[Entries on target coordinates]
────
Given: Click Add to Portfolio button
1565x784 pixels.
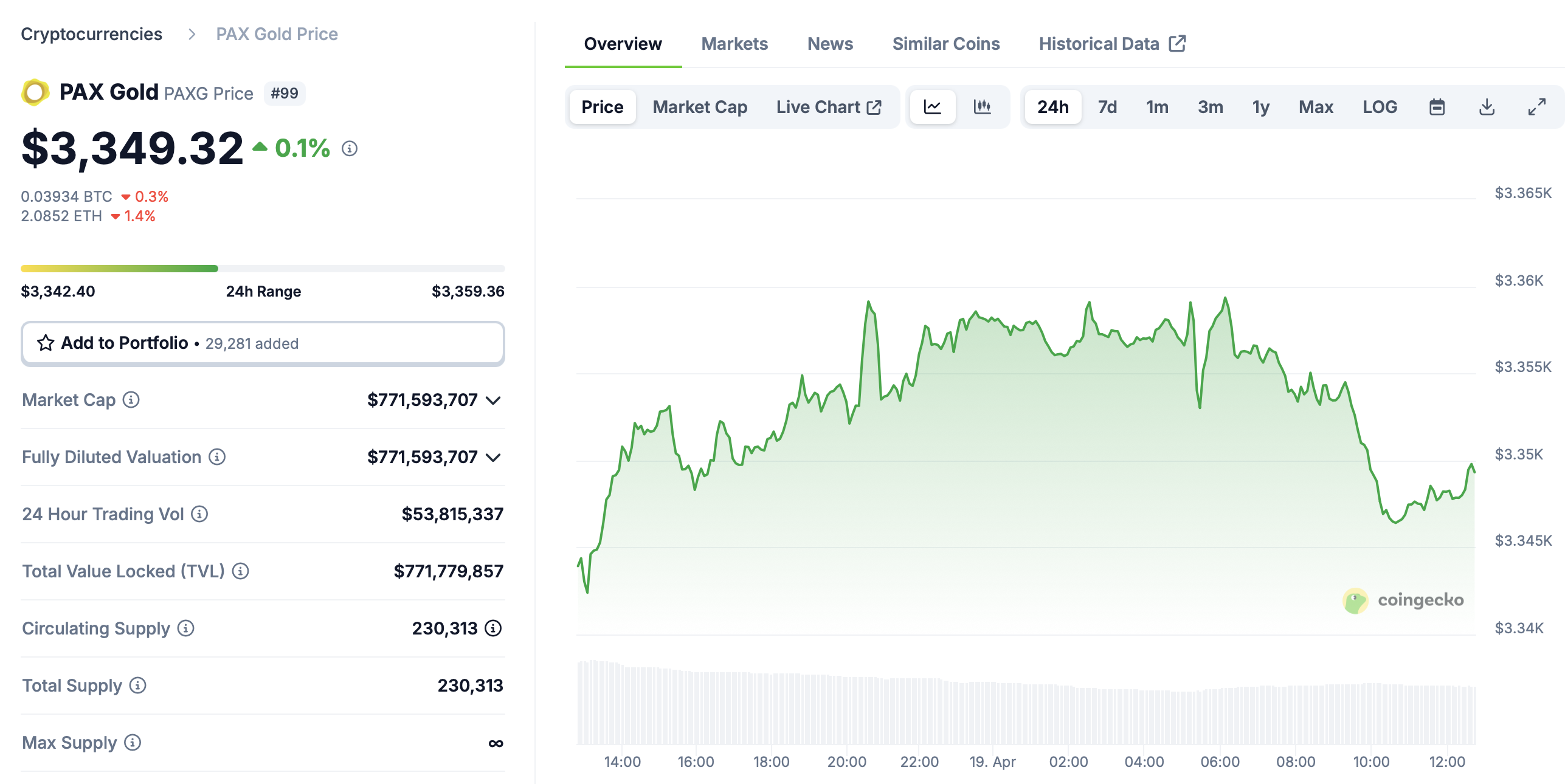Looking at the screenshot, I should pos(263,343).
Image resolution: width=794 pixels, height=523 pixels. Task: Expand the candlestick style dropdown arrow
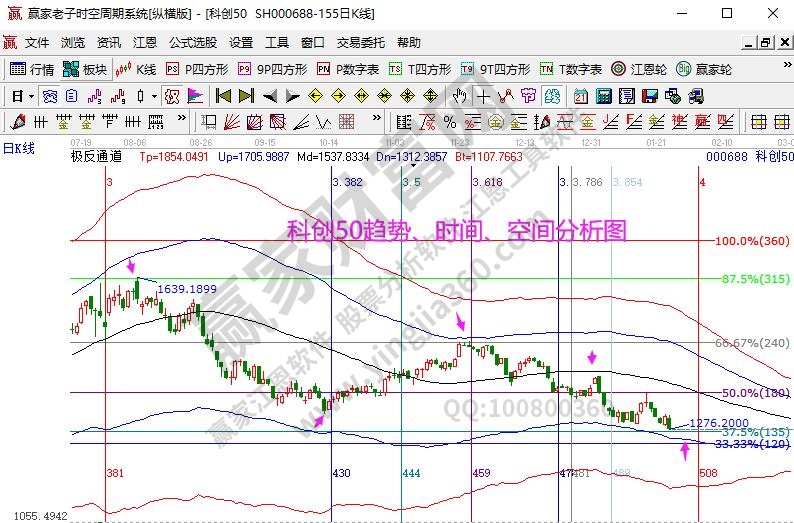(x=153, y=97)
────
Rewrite the rows above, switching each "pixels" to "px" and changing nothing else. Leave the pictures out of your answer.

Given: Click Add to Portfolio button
1565x784 px.
Looking at the screenshot, I should pos(263,343).
Image resolution: width=794 px, height=523 px. Task: Expand the candlestick style dropdown arrow
(x=153, y=97)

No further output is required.